* **Record extracts**

■ ■ ■ ■ ■

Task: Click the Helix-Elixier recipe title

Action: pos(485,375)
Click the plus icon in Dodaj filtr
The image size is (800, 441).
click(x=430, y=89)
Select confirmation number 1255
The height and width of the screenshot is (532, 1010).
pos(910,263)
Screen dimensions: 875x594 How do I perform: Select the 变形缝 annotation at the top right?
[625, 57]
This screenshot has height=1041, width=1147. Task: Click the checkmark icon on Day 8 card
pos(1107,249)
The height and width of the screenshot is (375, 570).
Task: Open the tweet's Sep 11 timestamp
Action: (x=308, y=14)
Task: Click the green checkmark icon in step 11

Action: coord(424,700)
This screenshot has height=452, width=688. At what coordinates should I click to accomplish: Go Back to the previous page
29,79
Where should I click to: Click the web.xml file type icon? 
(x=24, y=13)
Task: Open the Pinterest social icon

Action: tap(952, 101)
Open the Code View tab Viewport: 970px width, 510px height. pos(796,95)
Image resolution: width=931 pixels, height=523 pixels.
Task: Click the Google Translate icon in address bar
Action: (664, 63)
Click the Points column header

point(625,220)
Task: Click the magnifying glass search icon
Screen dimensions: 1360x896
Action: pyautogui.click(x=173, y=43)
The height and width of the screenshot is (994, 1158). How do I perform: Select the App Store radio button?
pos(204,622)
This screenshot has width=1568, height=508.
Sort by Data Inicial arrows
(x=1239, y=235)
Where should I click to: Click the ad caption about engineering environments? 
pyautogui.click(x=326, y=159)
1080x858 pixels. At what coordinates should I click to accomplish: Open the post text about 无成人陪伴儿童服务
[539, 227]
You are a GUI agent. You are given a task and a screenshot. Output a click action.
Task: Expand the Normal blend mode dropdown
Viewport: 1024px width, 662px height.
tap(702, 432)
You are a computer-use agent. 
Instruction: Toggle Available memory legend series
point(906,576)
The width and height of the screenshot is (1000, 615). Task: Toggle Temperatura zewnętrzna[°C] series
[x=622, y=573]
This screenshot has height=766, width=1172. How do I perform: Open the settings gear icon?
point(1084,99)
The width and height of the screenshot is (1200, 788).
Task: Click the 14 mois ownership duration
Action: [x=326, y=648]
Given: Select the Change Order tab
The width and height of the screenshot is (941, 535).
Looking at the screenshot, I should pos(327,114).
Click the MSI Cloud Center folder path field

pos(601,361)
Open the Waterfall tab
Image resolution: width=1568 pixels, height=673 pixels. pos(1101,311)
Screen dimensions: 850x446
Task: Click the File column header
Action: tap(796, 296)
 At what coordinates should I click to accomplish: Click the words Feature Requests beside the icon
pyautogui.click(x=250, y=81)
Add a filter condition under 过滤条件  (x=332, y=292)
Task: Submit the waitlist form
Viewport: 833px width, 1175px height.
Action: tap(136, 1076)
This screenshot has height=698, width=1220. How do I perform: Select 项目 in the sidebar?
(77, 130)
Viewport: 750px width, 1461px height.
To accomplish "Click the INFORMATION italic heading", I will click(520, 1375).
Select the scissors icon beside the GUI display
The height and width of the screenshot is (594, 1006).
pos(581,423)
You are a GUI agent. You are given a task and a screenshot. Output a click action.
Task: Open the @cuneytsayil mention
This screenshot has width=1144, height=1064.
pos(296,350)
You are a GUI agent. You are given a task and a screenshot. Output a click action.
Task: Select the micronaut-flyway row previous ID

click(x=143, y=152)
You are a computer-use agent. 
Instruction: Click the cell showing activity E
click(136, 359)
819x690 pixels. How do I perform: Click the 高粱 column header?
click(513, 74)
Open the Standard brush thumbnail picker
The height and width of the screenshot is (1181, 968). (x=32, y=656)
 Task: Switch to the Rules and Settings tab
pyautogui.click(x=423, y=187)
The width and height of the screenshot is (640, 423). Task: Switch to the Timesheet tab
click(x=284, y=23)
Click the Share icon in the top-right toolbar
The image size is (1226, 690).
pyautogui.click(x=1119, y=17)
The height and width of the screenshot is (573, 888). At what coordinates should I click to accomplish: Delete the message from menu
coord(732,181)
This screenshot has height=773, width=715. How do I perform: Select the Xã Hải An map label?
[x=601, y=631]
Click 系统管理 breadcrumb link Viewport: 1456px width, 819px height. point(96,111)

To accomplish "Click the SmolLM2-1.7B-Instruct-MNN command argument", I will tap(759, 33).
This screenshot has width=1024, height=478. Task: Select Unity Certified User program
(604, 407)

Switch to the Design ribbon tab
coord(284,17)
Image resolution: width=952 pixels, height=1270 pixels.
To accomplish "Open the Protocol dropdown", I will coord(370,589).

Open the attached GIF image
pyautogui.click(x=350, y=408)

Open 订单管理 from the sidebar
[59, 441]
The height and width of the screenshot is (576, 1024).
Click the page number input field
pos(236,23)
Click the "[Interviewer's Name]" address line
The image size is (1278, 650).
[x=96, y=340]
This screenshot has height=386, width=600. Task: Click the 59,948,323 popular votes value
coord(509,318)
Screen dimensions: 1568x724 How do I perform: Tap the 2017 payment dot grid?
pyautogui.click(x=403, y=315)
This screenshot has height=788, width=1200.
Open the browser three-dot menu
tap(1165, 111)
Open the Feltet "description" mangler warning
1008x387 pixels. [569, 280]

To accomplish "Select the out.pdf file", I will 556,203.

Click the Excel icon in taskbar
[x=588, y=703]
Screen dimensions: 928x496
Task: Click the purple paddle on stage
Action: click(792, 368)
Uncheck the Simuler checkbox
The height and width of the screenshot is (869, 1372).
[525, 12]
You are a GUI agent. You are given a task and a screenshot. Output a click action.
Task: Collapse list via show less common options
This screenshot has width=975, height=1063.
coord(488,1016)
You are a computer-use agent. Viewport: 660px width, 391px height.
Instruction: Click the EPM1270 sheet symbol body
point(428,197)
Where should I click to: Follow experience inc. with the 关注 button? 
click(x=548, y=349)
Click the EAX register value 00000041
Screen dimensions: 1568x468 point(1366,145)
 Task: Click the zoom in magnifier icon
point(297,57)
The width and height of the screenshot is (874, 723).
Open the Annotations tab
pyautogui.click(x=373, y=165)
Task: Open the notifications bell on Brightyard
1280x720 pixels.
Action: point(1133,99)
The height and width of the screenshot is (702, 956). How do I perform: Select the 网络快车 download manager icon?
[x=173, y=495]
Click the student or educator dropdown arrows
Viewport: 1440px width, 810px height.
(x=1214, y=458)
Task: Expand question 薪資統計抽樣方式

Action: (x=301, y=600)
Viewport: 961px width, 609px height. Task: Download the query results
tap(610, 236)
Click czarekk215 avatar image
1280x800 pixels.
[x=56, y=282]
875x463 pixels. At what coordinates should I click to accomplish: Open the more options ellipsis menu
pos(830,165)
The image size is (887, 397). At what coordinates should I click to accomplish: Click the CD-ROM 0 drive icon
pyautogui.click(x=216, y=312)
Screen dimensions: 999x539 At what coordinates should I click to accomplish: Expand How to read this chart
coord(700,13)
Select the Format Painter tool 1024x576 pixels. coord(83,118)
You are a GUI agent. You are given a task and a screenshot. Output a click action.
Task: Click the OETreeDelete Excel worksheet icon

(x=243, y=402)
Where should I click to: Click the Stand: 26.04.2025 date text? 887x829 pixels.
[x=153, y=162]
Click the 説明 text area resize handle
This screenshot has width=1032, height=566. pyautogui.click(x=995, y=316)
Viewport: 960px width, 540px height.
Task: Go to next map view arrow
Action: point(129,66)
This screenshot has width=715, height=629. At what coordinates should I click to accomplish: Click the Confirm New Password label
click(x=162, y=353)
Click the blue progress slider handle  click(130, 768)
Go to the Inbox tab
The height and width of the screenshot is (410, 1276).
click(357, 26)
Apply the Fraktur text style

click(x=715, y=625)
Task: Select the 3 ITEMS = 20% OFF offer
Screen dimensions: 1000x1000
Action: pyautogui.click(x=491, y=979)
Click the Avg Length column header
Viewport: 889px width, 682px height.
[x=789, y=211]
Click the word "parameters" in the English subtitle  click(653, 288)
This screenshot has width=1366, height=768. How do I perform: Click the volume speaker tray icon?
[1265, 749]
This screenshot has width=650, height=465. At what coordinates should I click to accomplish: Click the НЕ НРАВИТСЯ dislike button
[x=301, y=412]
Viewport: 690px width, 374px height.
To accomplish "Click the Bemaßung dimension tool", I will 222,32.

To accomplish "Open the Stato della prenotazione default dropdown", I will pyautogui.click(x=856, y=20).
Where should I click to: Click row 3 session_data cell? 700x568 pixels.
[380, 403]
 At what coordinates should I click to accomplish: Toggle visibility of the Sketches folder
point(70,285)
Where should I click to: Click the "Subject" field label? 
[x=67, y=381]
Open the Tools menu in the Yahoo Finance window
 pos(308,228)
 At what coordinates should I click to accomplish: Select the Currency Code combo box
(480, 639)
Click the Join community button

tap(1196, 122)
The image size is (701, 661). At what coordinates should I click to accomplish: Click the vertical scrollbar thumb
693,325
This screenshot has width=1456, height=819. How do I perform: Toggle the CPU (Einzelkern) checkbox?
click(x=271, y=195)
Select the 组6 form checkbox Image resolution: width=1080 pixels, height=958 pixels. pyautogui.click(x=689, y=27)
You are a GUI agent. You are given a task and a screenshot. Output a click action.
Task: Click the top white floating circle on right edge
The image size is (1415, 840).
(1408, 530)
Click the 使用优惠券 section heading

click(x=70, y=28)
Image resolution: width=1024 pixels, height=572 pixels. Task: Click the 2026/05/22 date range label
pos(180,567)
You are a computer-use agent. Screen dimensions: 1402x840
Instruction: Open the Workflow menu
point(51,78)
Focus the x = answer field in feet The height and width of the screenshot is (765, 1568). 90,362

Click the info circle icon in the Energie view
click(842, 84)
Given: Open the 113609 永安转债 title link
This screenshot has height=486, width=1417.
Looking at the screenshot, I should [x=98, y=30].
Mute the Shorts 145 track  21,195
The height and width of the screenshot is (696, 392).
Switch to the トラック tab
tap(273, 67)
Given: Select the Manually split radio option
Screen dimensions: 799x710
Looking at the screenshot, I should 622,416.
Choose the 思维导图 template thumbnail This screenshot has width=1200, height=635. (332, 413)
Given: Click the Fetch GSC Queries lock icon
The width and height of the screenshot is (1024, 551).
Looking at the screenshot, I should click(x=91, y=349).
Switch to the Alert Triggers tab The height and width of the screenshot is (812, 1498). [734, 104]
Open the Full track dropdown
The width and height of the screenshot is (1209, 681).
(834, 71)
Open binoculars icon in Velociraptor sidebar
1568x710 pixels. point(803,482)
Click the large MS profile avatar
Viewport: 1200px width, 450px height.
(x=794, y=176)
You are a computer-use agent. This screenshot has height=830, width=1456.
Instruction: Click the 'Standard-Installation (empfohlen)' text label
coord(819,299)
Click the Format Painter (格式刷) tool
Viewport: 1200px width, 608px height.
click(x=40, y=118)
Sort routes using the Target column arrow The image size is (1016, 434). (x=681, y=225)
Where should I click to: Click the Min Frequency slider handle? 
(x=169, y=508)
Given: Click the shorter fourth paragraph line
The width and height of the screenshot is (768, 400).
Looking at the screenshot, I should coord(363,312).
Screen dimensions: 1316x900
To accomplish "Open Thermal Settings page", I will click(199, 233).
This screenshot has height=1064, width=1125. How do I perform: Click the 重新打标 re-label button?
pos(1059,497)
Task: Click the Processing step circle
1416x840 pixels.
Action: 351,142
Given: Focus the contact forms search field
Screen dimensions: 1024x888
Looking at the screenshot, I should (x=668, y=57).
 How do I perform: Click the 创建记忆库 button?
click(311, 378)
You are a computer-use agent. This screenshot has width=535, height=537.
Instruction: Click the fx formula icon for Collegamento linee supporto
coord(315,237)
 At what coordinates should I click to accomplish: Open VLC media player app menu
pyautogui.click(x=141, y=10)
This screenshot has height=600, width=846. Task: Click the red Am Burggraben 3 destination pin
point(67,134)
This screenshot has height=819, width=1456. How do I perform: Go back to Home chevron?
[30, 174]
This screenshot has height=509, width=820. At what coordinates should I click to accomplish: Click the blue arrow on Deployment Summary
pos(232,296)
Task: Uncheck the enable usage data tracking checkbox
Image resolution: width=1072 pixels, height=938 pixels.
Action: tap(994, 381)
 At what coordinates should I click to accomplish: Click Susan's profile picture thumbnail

■ ■ ■ ■ ■

* **Problem details**
Rewrite every line, starting at the one containing "Open 订单管理 from the sidebar" and ending at the one containing "coord(509,318)", with the requests included. Shift each coordinate in the answers by adding 119 to it.

* **Answer to the task**
Open 订单管理 from the sidebar
[178, 560]
The height and width of the screenshot is (576, 1024).
Click the page number input field
pos(355,142)
Click the "[Interviewer's Name]" address line
The image size is (1278, 650).
[x=215, y=459]
This screenshot has height=386, width=600. Task: Click the 59,948,323 popular votes value
coord(628,437)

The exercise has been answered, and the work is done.